== SOURCE INFORMATION ==

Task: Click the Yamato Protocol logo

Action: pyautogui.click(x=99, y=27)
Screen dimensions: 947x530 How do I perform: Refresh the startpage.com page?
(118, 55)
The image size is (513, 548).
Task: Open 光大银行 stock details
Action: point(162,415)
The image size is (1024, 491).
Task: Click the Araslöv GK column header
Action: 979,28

===

## PROBLEM
The entries above should be set down again exactly as they appear.

## FINAL ANSWER
Task: Click the Yamato Protocol logo

Action: pyautogui.click(x=99, y=27)
Screen dimensions: 947x530 How do I perform: Refresh the startpage.com page?
(118, 55)
The image size is (513, 548).
Task: Open 光大银行 stock details
Action: point(162,415)
The image size is (1024, 491).
Task: Click the Araslöv GK column header
Action: 979,28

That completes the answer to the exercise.